In vitro and in silico evaluation of Acalypha indica ethanolic extract on lipid metabolism-related protein expression on breast cancer cells

Abstract

Dysregulated lipid metabolism has been recognized as one of the most significant metabolic changes in breast cancer development. Acalypha indica is a polyphenol-rich herbal plant with various medicinal applications such as antibacterial, antioxidant, and anticancer activities. However, studies on the inhibitory effect of A. indica ethanolic extract (AI) on breast cancer cells and its efficacy as an alternative lipogenesis inhibitor are still less explored. Therefore, this study was designed to investigate the possible inhibition mechanisms of selected phenolic acids and flavonoids from the extract against MCF-7 breast cancer. The antiproliferative effect of AI was determined using MTT assay. Immunocytochemical analysis was used to evaluate the inhibitory effect of AI on the expression of the three lipogenic enzymes; fatty acid synthase (FASN), acetyl-CoA carboxylase (ACCA), and ATP citrate lyase (ACLY). In addition, molecular docking of the phenolic acids (gallic acid, ferulic acid, and caffeic acid) and flavonoids (rutin and quercetin) were performed using AutoDock Tools, and their ADMET properties were determined using SwissADME and pKCSM web servers. AI treatment resulted in inhibition of cell viability of MCF-7 breast cancer cells after 24 and 48 h.

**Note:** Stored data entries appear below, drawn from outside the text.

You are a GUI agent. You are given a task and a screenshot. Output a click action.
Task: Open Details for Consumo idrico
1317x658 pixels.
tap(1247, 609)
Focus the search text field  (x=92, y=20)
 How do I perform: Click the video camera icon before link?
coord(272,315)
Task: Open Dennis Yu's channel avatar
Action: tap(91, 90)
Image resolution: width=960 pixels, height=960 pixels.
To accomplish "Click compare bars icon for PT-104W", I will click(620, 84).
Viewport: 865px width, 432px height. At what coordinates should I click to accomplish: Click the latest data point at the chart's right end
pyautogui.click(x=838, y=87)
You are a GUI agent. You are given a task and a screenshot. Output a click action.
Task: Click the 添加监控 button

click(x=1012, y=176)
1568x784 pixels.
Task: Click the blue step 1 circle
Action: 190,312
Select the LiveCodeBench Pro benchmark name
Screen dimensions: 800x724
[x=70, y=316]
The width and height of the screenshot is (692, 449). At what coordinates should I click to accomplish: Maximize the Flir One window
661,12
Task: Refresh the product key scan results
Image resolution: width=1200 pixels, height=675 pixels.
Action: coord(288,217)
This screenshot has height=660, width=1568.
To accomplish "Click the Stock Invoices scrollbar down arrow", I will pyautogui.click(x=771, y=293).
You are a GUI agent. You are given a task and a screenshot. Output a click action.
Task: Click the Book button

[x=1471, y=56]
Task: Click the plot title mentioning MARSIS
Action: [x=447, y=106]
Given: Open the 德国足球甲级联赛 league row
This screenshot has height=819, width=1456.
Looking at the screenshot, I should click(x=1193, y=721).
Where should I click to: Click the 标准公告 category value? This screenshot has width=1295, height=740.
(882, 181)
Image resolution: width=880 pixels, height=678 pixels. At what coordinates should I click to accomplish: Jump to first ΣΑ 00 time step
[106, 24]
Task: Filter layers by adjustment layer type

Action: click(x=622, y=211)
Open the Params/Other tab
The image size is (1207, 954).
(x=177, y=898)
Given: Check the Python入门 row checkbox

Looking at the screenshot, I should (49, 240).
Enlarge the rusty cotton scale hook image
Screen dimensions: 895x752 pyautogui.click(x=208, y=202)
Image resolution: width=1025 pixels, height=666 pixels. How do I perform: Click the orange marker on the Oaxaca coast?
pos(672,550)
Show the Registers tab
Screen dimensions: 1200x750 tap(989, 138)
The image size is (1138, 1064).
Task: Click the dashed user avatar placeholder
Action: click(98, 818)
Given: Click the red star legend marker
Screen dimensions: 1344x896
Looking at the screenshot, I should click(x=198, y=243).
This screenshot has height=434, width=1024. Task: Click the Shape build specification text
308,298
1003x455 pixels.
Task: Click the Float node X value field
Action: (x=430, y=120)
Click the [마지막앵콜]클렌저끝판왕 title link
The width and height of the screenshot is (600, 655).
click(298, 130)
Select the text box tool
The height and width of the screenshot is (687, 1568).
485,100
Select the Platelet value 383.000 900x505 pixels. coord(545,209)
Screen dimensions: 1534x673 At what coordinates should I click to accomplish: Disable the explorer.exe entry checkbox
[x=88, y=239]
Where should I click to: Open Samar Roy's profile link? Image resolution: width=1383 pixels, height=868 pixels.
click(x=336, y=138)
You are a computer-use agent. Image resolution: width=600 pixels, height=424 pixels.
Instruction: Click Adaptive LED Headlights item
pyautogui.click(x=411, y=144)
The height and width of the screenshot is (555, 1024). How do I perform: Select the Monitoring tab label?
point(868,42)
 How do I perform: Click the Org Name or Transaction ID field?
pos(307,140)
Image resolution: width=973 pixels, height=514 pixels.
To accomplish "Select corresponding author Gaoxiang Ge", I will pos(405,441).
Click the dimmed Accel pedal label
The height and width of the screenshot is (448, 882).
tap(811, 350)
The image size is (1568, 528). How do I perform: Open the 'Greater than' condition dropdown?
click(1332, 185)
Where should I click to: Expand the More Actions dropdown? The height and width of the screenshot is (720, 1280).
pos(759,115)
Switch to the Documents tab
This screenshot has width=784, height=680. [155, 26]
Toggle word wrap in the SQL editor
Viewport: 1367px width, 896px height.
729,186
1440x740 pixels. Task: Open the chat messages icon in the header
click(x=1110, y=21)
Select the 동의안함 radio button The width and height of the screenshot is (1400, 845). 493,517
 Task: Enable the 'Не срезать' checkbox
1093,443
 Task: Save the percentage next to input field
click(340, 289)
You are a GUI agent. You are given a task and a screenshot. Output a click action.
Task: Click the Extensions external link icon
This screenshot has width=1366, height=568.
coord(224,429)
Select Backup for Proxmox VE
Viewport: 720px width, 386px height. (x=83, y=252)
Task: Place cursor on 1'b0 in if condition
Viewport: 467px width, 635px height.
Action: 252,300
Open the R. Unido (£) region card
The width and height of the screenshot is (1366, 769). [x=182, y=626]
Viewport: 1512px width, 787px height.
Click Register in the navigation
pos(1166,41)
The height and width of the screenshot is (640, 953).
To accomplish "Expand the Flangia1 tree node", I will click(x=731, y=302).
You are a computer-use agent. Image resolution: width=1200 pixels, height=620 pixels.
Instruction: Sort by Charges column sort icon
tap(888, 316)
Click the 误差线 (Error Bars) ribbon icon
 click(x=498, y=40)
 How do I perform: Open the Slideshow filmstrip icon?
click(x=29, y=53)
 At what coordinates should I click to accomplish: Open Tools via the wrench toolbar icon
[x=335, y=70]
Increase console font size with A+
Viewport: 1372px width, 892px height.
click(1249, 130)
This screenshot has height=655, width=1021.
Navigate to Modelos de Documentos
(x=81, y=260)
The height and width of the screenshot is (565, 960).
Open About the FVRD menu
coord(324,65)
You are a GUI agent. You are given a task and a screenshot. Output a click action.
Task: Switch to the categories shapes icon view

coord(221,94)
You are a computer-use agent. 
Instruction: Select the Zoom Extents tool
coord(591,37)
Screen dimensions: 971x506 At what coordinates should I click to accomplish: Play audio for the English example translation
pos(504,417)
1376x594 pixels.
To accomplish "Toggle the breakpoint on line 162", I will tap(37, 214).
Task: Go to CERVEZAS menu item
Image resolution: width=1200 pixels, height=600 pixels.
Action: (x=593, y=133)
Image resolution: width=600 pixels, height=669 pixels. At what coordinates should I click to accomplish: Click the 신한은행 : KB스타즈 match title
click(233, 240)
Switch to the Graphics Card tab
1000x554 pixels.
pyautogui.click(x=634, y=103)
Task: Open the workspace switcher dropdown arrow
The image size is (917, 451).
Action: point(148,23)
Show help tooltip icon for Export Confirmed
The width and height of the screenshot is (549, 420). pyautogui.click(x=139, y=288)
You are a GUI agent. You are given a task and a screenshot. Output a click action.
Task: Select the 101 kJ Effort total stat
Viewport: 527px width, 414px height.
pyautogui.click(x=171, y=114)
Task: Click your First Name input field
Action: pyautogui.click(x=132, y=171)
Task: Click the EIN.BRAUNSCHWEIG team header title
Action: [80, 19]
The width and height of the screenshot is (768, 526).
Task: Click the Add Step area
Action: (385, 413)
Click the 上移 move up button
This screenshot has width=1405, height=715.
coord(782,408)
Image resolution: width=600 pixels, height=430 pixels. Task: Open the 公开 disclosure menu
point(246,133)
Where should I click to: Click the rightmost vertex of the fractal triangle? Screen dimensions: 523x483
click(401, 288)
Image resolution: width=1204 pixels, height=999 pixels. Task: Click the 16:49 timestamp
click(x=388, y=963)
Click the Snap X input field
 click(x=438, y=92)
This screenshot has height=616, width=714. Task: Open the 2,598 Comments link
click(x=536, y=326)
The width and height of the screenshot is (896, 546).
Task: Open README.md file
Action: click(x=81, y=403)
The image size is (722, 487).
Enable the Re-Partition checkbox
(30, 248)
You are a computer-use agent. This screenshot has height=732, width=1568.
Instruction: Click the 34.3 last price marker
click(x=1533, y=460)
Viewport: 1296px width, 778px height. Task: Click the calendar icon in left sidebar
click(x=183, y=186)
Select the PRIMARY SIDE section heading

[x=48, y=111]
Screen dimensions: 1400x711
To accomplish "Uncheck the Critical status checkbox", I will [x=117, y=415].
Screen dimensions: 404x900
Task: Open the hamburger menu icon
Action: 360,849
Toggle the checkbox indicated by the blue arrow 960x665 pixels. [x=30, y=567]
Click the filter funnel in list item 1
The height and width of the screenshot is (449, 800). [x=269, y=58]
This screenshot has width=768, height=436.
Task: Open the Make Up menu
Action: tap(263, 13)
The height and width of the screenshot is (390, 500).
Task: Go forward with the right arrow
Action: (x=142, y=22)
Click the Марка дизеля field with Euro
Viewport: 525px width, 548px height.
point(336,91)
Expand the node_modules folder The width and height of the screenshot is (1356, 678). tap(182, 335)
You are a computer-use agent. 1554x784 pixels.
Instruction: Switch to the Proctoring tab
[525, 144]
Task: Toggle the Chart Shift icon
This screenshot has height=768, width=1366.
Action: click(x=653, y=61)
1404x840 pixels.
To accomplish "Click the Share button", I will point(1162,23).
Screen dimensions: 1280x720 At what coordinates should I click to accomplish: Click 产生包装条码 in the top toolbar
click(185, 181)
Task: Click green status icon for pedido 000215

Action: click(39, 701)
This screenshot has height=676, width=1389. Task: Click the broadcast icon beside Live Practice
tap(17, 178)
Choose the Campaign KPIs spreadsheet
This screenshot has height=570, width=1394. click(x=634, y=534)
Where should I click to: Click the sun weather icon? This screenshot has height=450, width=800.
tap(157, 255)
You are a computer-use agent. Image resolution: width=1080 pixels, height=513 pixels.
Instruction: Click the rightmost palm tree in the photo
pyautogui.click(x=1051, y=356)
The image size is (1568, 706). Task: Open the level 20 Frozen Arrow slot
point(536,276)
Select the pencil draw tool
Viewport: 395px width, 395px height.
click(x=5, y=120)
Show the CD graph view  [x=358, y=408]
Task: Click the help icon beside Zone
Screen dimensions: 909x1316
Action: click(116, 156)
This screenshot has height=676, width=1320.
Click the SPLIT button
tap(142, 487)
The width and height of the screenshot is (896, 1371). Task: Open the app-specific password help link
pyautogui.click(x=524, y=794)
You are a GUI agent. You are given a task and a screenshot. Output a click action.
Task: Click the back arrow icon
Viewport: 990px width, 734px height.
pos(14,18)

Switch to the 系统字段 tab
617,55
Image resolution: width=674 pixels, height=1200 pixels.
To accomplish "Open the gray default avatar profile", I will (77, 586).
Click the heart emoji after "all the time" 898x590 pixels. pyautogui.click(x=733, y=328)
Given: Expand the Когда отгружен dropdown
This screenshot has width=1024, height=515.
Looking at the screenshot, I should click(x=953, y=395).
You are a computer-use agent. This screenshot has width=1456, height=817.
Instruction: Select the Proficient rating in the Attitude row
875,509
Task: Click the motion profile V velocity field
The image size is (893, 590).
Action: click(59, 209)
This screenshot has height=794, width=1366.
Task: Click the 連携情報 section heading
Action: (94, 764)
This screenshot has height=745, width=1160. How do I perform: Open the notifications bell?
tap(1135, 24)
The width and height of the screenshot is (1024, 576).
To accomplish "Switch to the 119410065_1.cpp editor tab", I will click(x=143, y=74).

In addition, immunocytochemistry revealed a significant decrease in the expression of FASN, ACCA, and ACLY in MCF-7 cells when compared to control. Docking studies demonstrated that AI phytochemical quercetin was considered the most potential lipogenesis inhibitor due to its lowest binding energy to FASN, ACCA, and ACLY compared to other phytochemicals. Nevertheless, results from ADMET analysis suggested that all compounds except rutin possessed acceptable ADME and toxicity properties. Collectively, these findings indicated that the chemoprevention by AI in breast cancer cells is associated with the inhibition of fatty acid synthesis.